The white wolf’s howl trailed off suddenly, and when I looked out across the ravine, I saw him staring at me. His furry head cocked with curiosity. I met his glinting eyes for a moment, and then he backed up slowly on his four paws.
“No,” I said. “Don’t leave.” I held my hand up as if to signal “stop”—the same motion I learned when training my old three-legged dog, Daisy. “Don’t run away again, please.”
The wolf took two steps forward to the edge of his side of the ravine and looked at me again with that curious tilt of his head.
Did he still recognize me?
Hope burned in my chest, and I stayed as still as I could so as not to frighten him away. And I swear, in the silence that engulfed the dark woods now that his howling had stopped, I thought I could hear his heart beating.

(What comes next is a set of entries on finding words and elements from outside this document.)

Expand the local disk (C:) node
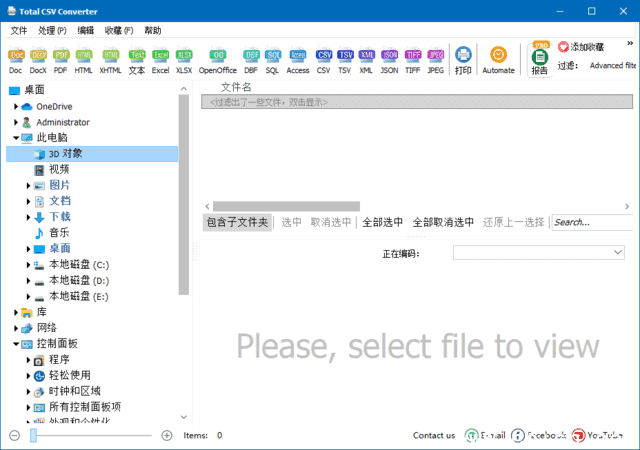This screenshot has width=640, height=450. pos(28,265)

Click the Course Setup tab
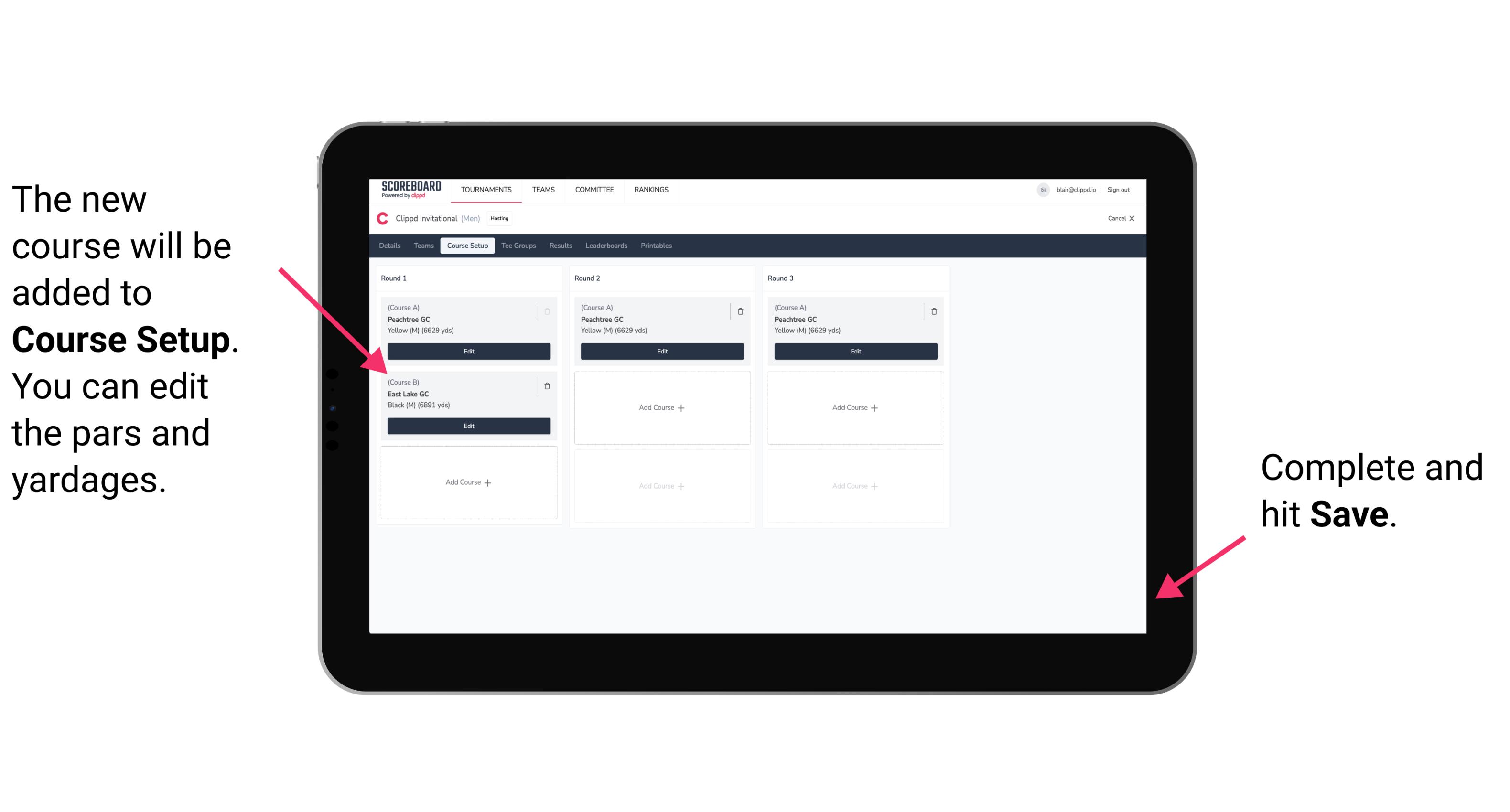point(466,245)
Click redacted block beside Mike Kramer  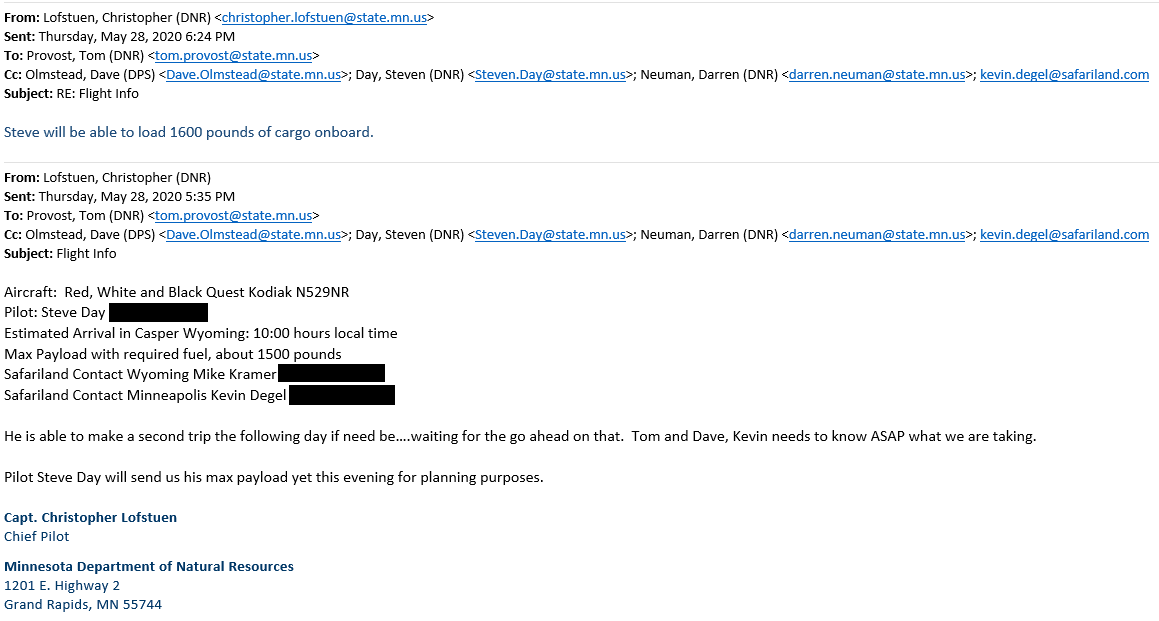coord(331,374)
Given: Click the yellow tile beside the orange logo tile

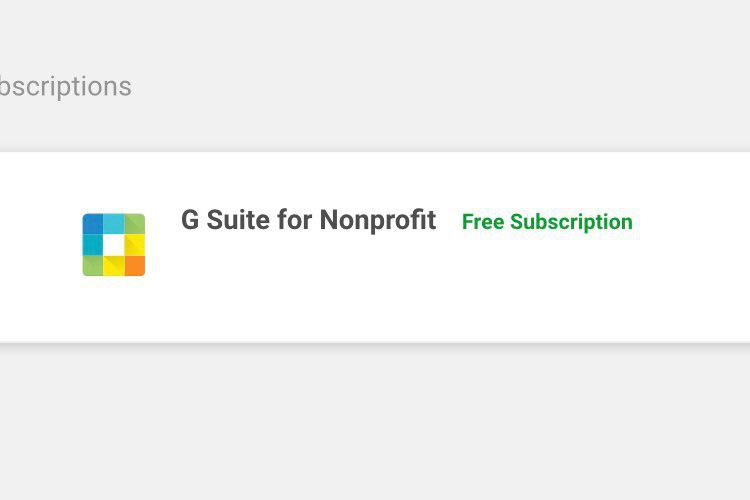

His solitary heartbeat. Not two heartbeats like every other werewolf I knew. I still didn’t know what that meant. I still didn’t know
what
he had become.
For a moment it looked like the Daniel wolf contemplated making the jump over the ravine to get to my side as he crouched back slightly on his hind legs.
“Come,” I motioned to him. “Please, Daniel,” I said softly. “I need you. We need each other.”
The Daniel wolf seemed to startle at the sound of his name. He dropped my gaze, and my heart felt like it fell right into the depths of the ravine as I watched him turn away from me.
“No!” I shouted, both of my hands extended as if I could reach out and grab him, stop him, as he bounded away into the trees, deeper than we’d ever ventured together in these woods before.
For half a second I contemplated trying to go after him—trying to jump the ravine, even if I didn’t have the strength to make it in one piece. Anything to be near him again. But without the support of my hands against the tree trunk to hold me up, my ankle finally gave out, and I collapsed at the base of the tree.
I pulled my knees into my chest and listened for the howls to start up again from some unreachable part of the forest, counting my own lonely heartbeats as the minutes passed and no sound followed. A sigh of overwhelming exhaustion shuddered through me—mixed with relief that the howling had stopped and remorse that I wasn’t able to get Daniel to come back to me—and for the first time since we escaped Caleb’s warehouse, I allowed myself to cry.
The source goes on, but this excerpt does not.